Why OpenTelemetry Is So Clunky for the Frontend
This is the first of two parts. Read Part 2:
OpenTelemetry has been, in my opinion, one of the most engaging developments in the software community over the past few years. It’s proven incredibly valuable for instrumenting distributed systems, microservices and complex architectures. Because of it, teams are able to understand their systems with increasing efficacy and share that understanding across the organization.
With its rapid adoption, OpenTelemetry is becoming increasingly prevalent on the frontend as well. However, we run into a problem: It feels awkward to use, particularly in the browser.
This isn’t necessarily anyone’s fault. It’s a natural consequence of having so many different languages using a single API; something is bound to feel off. The OpenTelemetry spec does state that APIs should feel idiomatic to a language, but the design awkwardness persists. I’m not sure why, but I suppose that when you put the needs of every community together along with the common denominator of language functionality, you inevitably end up with something that doesn’t feel quite natural in any given language.

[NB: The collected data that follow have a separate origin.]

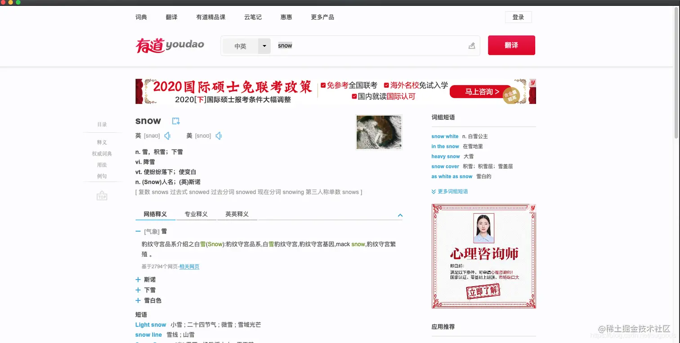Click the red 翻译 button
This screenshot has width=680, height=343.
tap(511, 45)
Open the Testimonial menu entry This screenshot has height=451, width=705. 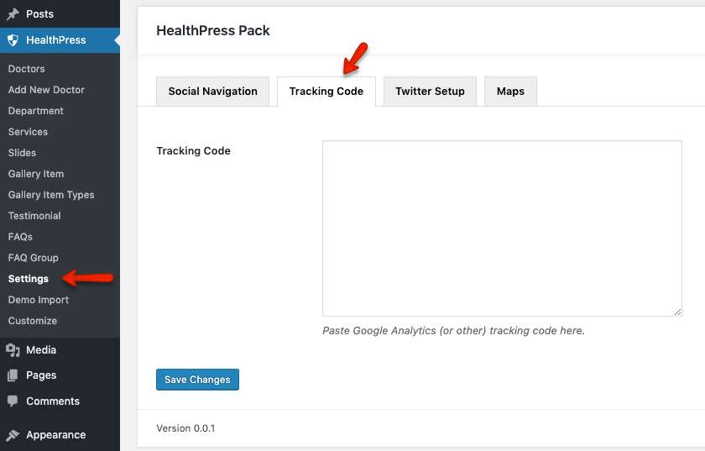tap(34, 216)
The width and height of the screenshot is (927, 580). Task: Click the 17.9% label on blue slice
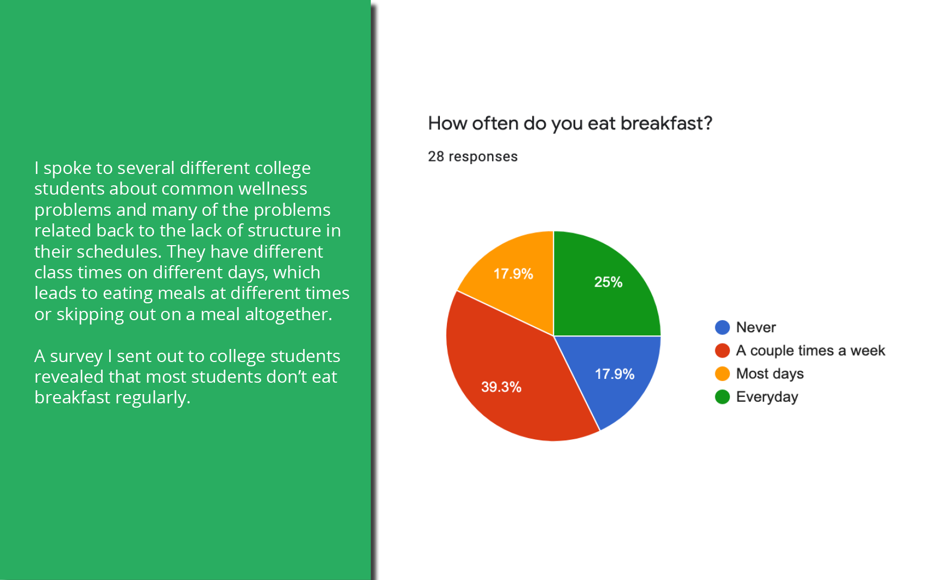tap(614, 374)
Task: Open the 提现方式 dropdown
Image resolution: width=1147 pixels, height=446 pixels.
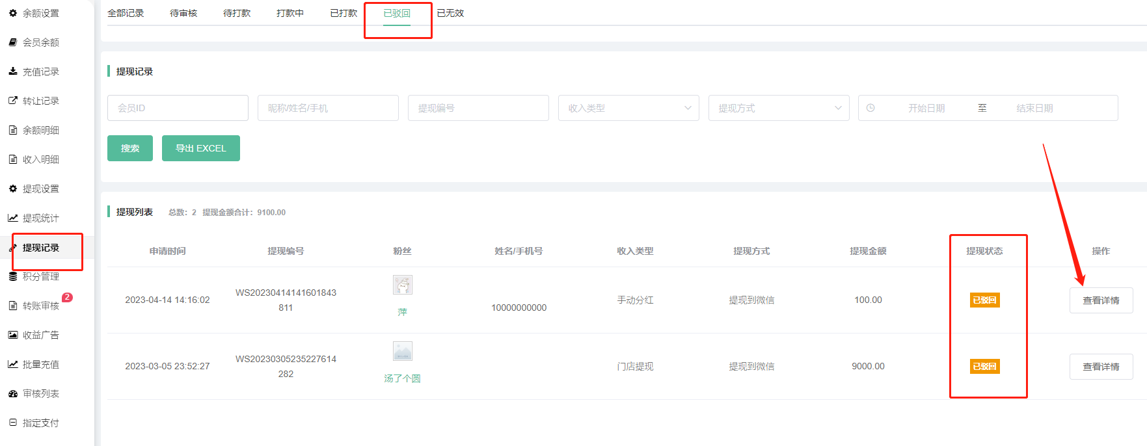Action: click(x=778, y=108)
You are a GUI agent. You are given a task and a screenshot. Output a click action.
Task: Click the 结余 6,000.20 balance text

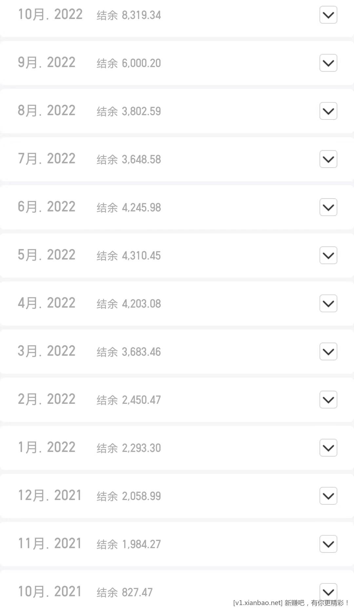click(x=129, y=63)
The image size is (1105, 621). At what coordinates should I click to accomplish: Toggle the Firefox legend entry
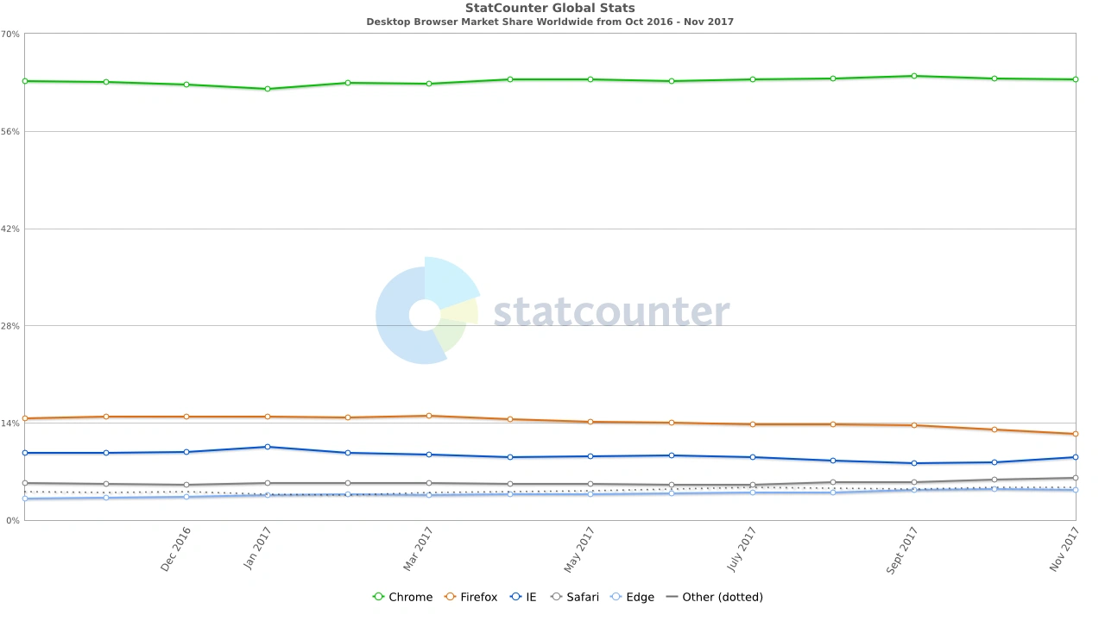pyautogui.click(x=470, y=597)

That said, there’s a tremendous opportunity to build on top of this foundation and provide something that frontend developers would find more ergonomic. Several languages have already done similar work: Ruby, Go and Java have fairly ergonomic OpenTelemetry integrations, for example.
These ergonomic implementations share common factors: Language-specific functionality is used to create conveniences on top of the common API, and common control flow patterns fit naturally into the state machine that OpenTelemetry expects.
Sometimes, the language doesn’t have particularly common control flow patterns (like Haskell or Ruby), but both languages have the flexibility to shape control flow in ways that allow the instrumentation libraries to remain ergonomic despite that potential friction.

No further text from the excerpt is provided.